- [Work required]
Repeat the first line of the listing and each line after it, exactly, through the line containing "iPhoneの買取価格 (31, 2260)".

- [Exercise inputs]
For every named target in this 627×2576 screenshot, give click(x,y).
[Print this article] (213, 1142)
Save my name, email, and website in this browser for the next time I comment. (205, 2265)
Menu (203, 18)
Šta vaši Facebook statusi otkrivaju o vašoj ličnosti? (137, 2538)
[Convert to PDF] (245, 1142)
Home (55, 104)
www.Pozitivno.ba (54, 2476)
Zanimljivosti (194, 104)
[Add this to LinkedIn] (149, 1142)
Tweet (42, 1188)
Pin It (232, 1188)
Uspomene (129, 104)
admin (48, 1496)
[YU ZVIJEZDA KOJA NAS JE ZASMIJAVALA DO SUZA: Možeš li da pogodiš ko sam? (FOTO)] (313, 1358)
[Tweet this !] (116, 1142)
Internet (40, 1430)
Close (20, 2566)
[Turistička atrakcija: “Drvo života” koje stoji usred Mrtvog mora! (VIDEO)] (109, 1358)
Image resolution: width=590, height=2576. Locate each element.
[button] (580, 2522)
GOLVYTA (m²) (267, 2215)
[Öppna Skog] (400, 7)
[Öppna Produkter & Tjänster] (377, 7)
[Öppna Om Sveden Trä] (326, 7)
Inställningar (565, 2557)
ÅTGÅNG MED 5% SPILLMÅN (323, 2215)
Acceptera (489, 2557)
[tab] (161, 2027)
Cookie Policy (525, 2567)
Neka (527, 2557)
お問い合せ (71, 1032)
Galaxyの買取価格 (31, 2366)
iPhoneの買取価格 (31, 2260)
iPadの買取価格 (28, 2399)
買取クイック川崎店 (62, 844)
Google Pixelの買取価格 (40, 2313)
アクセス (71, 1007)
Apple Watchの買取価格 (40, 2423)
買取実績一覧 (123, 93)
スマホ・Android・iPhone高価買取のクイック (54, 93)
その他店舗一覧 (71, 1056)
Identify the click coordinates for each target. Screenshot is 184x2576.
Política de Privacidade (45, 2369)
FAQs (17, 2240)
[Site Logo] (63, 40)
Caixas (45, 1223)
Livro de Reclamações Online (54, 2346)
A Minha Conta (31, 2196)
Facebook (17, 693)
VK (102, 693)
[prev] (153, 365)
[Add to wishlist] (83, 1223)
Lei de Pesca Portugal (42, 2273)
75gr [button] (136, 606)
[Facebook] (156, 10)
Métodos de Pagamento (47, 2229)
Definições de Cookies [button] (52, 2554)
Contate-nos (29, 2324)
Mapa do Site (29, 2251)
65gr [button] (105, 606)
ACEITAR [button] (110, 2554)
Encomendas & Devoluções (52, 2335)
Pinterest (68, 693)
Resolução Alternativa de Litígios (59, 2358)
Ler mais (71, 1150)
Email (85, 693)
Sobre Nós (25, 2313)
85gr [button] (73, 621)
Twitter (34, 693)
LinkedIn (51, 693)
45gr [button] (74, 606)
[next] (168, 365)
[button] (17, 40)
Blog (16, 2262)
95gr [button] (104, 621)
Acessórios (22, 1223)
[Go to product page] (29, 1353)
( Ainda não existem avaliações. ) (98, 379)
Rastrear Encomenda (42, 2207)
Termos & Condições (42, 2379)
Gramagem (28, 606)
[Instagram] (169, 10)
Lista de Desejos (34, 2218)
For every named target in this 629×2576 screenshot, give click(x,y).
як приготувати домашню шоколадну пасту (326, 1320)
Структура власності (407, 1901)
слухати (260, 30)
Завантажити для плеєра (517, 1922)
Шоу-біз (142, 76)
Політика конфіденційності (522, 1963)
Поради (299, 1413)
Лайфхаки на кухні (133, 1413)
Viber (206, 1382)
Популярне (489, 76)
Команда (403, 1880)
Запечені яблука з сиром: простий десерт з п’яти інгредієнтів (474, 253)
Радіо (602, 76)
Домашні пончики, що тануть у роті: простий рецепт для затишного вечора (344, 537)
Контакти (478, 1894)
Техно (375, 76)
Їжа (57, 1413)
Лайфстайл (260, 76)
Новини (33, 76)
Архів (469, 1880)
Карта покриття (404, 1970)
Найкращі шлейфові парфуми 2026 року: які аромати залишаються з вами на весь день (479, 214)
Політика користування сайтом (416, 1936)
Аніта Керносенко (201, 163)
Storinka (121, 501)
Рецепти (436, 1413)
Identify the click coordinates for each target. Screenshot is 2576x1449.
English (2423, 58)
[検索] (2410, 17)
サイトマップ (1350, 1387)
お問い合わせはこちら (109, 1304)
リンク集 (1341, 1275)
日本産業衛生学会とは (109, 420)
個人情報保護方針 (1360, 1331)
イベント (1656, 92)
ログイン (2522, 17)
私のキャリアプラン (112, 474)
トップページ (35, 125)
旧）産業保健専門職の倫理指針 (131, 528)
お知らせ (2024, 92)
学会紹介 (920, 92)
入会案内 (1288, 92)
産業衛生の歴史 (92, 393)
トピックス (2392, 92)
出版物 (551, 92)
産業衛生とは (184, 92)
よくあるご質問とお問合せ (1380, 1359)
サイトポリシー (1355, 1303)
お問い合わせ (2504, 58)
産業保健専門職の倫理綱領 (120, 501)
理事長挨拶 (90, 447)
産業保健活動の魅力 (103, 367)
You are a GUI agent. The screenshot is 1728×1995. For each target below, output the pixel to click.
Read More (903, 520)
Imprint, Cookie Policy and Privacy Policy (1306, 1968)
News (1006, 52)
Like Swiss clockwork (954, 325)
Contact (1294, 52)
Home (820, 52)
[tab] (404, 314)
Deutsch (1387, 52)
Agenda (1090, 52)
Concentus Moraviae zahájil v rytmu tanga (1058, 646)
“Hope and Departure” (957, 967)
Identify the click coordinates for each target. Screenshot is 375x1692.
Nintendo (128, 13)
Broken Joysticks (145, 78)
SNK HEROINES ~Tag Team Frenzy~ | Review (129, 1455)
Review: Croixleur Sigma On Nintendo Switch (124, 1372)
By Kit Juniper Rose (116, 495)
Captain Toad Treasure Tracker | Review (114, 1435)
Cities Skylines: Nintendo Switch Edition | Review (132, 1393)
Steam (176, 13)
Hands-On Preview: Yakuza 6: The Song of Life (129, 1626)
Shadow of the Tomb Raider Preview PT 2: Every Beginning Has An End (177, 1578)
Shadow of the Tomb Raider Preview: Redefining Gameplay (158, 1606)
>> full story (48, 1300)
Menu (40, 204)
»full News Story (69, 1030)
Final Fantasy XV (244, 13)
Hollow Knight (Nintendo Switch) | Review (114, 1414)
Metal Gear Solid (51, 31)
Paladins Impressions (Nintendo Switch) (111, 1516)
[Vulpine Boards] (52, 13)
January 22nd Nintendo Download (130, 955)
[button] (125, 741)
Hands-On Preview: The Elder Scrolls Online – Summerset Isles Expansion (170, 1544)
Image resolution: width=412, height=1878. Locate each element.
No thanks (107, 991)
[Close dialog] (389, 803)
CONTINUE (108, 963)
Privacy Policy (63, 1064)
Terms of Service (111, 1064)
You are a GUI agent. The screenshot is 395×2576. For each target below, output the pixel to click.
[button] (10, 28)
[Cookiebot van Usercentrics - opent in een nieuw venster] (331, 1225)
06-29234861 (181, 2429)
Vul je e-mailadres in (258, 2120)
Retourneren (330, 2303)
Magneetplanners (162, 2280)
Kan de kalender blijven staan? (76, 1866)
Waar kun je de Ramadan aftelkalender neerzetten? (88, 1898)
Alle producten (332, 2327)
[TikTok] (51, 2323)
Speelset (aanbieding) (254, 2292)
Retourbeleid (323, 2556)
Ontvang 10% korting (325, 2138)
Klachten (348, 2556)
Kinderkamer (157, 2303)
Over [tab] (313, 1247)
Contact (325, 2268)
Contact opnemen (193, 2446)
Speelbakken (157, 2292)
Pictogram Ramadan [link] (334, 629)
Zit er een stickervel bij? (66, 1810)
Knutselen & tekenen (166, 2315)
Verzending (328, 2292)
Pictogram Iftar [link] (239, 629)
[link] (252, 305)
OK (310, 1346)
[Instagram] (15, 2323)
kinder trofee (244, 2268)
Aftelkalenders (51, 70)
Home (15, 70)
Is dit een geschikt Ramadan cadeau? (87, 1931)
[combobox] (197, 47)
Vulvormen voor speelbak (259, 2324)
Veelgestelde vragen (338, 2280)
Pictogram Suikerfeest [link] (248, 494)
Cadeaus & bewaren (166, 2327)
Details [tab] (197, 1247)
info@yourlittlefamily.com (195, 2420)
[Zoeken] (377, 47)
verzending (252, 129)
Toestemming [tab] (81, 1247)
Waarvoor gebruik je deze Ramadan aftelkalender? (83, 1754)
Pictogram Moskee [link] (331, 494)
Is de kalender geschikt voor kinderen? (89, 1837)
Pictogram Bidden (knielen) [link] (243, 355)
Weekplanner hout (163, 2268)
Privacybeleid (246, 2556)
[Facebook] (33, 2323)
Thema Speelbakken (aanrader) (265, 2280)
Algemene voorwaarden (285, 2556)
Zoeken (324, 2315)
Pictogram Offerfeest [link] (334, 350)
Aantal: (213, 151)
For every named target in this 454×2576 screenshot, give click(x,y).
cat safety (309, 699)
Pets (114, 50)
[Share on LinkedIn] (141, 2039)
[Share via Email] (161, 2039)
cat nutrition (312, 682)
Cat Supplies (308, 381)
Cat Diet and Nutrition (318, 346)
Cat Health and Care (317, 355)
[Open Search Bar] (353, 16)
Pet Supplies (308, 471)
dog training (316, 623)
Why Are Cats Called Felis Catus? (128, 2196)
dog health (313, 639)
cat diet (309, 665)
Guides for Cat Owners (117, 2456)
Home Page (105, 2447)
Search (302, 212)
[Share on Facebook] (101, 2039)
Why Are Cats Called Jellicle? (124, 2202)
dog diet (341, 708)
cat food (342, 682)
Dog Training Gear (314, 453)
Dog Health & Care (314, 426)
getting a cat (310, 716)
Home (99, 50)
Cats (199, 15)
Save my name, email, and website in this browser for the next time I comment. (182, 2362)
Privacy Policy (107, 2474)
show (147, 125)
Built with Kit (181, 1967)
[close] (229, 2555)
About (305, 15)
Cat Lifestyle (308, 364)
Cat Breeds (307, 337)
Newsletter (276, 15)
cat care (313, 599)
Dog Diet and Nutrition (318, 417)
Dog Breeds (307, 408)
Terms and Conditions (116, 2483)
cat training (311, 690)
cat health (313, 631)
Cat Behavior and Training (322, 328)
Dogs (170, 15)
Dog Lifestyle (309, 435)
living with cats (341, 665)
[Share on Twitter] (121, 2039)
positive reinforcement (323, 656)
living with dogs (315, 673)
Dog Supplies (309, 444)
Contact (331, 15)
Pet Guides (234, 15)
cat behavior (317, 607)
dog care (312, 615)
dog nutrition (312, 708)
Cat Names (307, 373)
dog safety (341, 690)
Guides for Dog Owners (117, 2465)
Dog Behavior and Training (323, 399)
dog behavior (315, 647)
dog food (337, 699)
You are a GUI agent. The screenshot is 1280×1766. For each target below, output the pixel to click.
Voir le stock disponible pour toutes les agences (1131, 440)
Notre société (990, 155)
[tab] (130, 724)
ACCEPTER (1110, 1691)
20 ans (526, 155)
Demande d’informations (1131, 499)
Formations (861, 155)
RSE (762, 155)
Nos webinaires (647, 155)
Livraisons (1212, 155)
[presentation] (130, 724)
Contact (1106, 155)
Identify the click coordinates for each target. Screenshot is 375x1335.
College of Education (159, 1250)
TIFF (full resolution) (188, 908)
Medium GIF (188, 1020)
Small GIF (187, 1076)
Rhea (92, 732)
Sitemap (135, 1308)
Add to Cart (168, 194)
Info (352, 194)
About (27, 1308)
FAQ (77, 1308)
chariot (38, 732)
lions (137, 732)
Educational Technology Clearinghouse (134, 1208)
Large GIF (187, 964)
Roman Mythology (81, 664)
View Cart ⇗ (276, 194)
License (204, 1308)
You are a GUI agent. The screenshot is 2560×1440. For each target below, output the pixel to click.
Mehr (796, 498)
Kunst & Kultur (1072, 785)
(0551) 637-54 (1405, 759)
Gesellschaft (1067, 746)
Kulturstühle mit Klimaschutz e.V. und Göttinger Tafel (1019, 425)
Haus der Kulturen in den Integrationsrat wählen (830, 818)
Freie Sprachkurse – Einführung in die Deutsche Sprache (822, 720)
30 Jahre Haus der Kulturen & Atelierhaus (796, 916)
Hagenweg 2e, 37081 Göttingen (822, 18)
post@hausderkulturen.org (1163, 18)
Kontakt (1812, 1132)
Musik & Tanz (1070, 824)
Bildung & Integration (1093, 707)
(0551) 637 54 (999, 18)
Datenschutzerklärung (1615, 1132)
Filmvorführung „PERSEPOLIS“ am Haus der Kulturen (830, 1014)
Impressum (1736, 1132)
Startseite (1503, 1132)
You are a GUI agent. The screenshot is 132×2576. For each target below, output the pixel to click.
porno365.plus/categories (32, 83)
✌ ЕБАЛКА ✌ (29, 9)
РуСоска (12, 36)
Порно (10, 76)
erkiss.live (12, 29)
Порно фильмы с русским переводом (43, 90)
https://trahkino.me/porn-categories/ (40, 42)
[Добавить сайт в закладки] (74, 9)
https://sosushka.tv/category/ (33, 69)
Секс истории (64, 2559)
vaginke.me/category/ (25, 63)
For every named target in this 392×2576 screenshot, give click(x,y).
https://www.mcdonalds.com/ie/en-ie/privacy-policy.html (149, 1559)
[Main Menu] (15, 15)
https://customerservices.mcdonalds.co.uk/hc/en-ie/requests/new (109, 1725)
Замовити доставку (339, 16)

- [Result for this exercise]
For every named target in this 627×2576 screenshot, give click(x,y).
[Print this article] (213, 1142)
Save my name, email, and website in this browser for the next time I comment. (205, 2265)
Menu (203, 18)
Šta vaši Facebook statusi otkrivaju o vašoj ličnosti? (137, 2538)
[Convert to PDF] (245, 1142)
Home (55, 104)
www.Pozitivno.ba (54, 2476)
Zanimljivosti (194, 104)
[Add this to LinkedIn] (149, 1142)
Tweet (42, 1188)
Pin It (232, 1188)
Uspomene (129, 104)
admin (48, 1496)
[YU ZVIJEZDA KOJA NAS JE ZASMIJAVALA DO SUZA: Možeš li da pogodiš ko sam? (FOTO)] (313, 1358)
[Tweet this !] (116, 1142)
Internet (40, 1430)
Close (20, 2566)
[Turistička atrakcija: “Drvo života” koje stoji usred Mrtvog mora! (VIDEO)] (109, 1358)
Image resolution: width=590, height=2576. Locate each element.
[button] (580, 2522)
GOLVYTA (m²) (267, 2215)
[Öppna Skog] (400, 7)
[Öppna Produkter & Tjänster] (377, 7)
[Öppna Om Sveden Trä] (326, 7)
Inställningar (565, 2557)
ÅTGÅNG MED 5% SPILLMÅN (323, 2215)
Acceptera (489, 2557)
[tab] (161, 2027)
Cookie Policy (525, 2567)
Neka (527, 2557)
お問い合せ (71, 1032)
Galaxyの買取価格 (31, 2366)
iPhoneの買取価格 (31, 2260)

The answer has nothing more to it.